In conjunction with the Acquisition of Domestic Enterprises by Foreign Investors Tentative Provisions jointly promulgated on March 7 2003, the January Circular requires any sale or exchange of onshore assets or equity interests for equity interests or other property rights of an offshore company by a PRC domestic resident be subject to SAFE's examination and approval. Moreover, under the April Circular, where a PRC company is acquired (or the PRC company is established for purpose of acquisition) by an offshore company in which a PRC domestic resident directly or indirectly holds equity interests, the registration with the local SAFE of such an outbound investment is retroactively required of the PRC domestic resident. This applies even if the Foreign Invested Enterprise Approval Certificate, with regard to the acquisition transaction, was obtained prior to January 24 2005.
Once the SAFE registration is completed, the PRC domestic resident who directly or indirectly controls the offshore company is required to file any amendments, concerning any material events affecting the offshore company to SAFE's registration within 30 days of occurrence.
FIEs Established through M&As
When a foreign invested enterprise (FIE) established through an M&A transaction files a foreign exchange registration, the local SAFE is required under the January Circular to closely examine whether the foreign shareholder of such an FIE is (i) established or controlled by any PRC domestic resident; or (ii) has the same management team as the PRC company acquired by such a foreign shareholder. Accordingly, a registering FIE is required to either make a statement in the written application that its foreign shareholder has no direct or indirect equity or asset-based relationship to the PRC company which is selling the equity interests or assets, or to reveal accurately the equity or asset-based relationship between the foreign shareholder of such an FIE and the PRC company.
In the event that the applying FIE is found to have been established for the purpose or as a result of an M&A by a PRC domestic resident through an offshore company, the local SAFE will forward the foreign exchange registration application to the central SAFE for approval. The April Circular reiterates that when registering with the local SAFE, the newly-established FIE shall clarify its ultimate control person, or clearly state in writing that it is not directly or indirectly owned by any PRC domestic entity. The FIE and its legal representative will be held liable for any false or misleading representation.
Consequences for Non-compliance
The April Circular imposes specific legal consequences on the PRC domestic resident or corporate entity with a direct or indirect stake in an offshore company that fails to register with SAFE. These include: (i) the PRC subsidiaries of an offending offshore company will not be allowed to go through the foreign exchange registrations; and (ii) the PRC subsidiaries of an offending company may be prohibited from distributing profits to the offshore companies and from paying the offshore companies proceeds from any capital reduction, share transfer, or liquidation with regard to their PRC subsidiaries.
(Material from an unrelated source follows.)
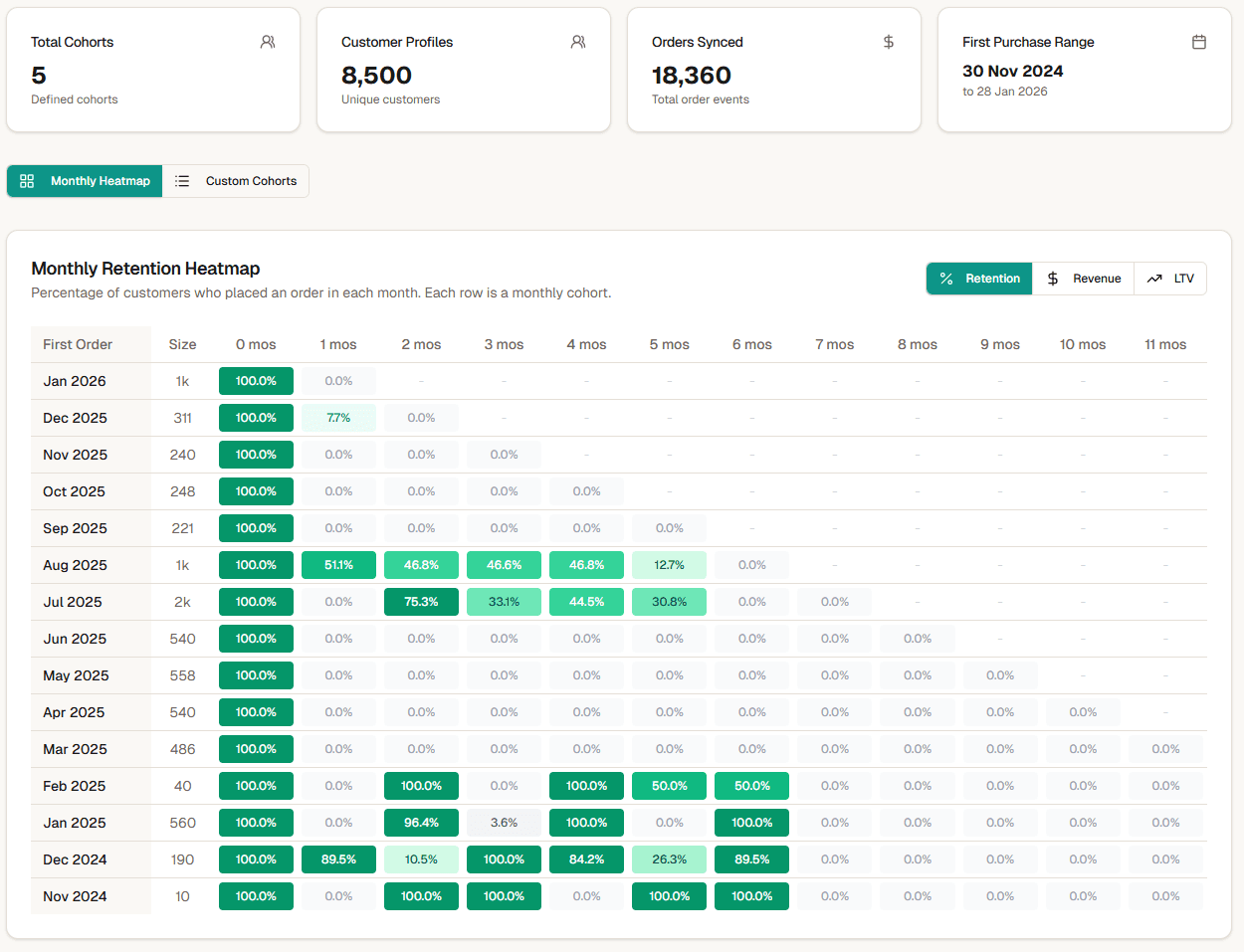
Task: Click the 1 mos column header
Action: pyautogui.click(x=338, y=344)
Additionally, the April Circular requires a PRC domestic resident to remit for foreign exchange settlement within China his or her offshore revenues obtained directly or via an offshore special purpose vehicle within 30 days of the receipt of such revenues.
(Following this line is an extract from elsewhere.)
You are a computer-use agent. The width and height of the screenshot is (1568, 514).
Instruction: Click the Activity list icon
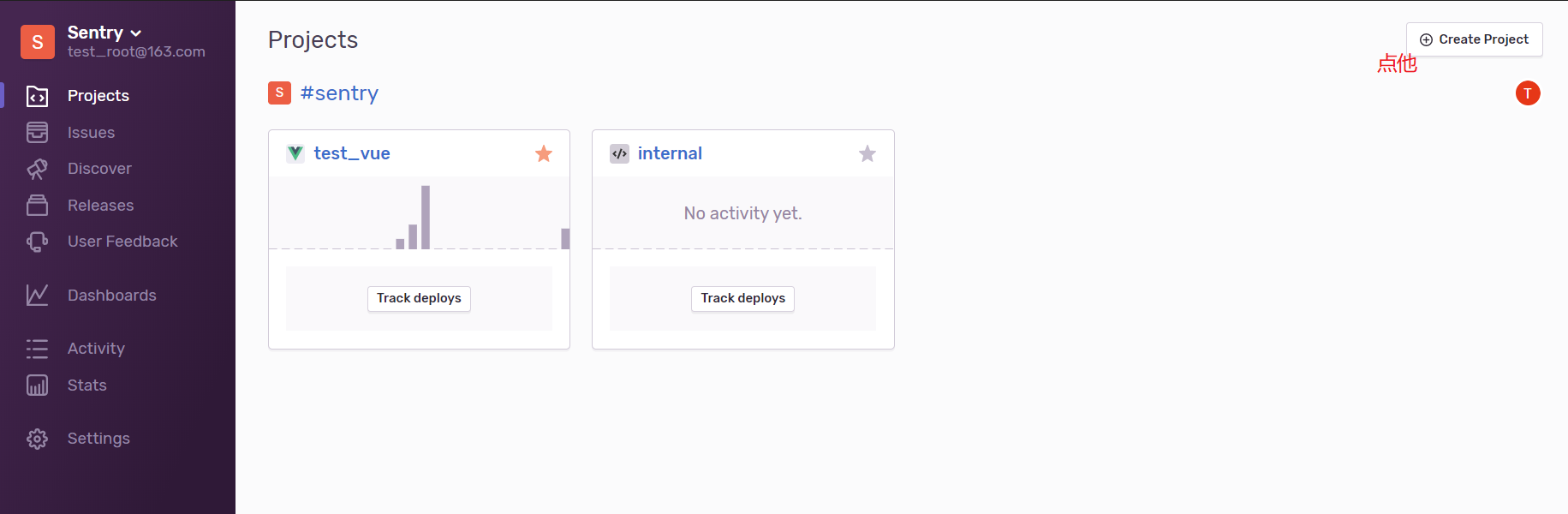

Failure to comply with the SAFE registration requirements described above could result in liability for foreign exchange evasion under pertinent PRC laws and regulations.
Conclusion
It remains to be seen how the January and April Circulars will impact China's cross-border investments, whether they be private equity, venture capital, strategic M&A, or in IPOs outside the country. Given the perceived widespread impact of the January and April Circulars and the uncertainty concerning the reconciliation of the two Circulars with other approval requirements, many questions will certainly arise in practice and require further and considerable clarification in their respective implementation.